Cartier loves a good mystery, as evident by their Mystery clocks where the hands of the clock appear to float over the transparent body of the clock, with no connection to the movement. This year, the mystery continues through the Masse Mystérieuse, a spectacular watch that turns to the rhythm of an original movement.
The mystery lies in the magic of a mobile calibre that is condensed into a semi-circle and transformed into a skeletonised oscillating weight. Mesmerising? Indeed, the Masse Mystérieuse watch brings together two of the Maison’s watchmaking signatures: the mysterious movement and the skeleton design.
Since the mystery clocks first appeared in the 1910s, the movement has not only been miniaturised to fit watch cases but, for this new creation, it has also been reimagined to make the oscillating weight a real ornament.

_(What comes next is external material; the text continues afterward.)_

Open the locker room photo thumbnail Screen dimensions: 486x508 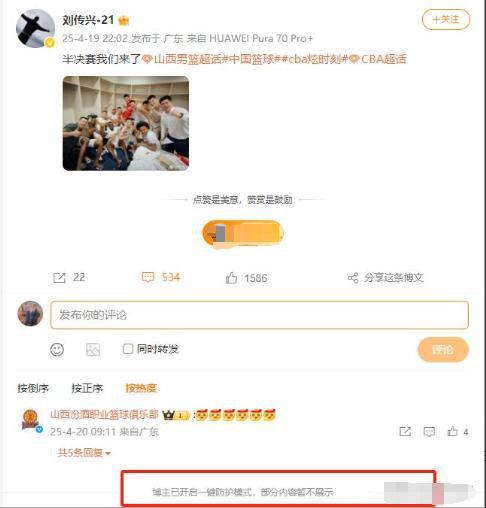[126, 123]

The new calibre 9801 MC, which took nearly eight years to perfect, makes sure the effects of gravity do not affect the chronometer. On the Masse Mystérieuse watch, the hands float in the space of the case, without being connected to any gears. More than that: the whole movement also seems weightless. All components that receive energy from the movement, transmission and regulation are integrated into the rotor. The rotor itself is skeletonised to make this moving spectacle visible.
In the centre, an ultra-sophisticated differential system — borrowed from the automotive industry — has been integrated into the movement to prevent the time display from being caught in the mass. A technical feat that comes to life at the slightest touch of the wearer and seamlessly displays the time to the rhythm of the hands in the void. On this piece, the most technical and complex piece ever developed by the Manufacture’s watchmakers, the mysterious rotor uses an innovative principle that ensures the balance wheel always remains in the same vertical position. For this to happen, the rotor rotates in both directions at an irregular speed.
Coussin de Cartier
The Maison brings the best of its expertise into this collection — jewellery and timepieces. The Coussin de Cartier watch is square-hemmed with diamonds set in a spiral that sits on the padded shape of the case.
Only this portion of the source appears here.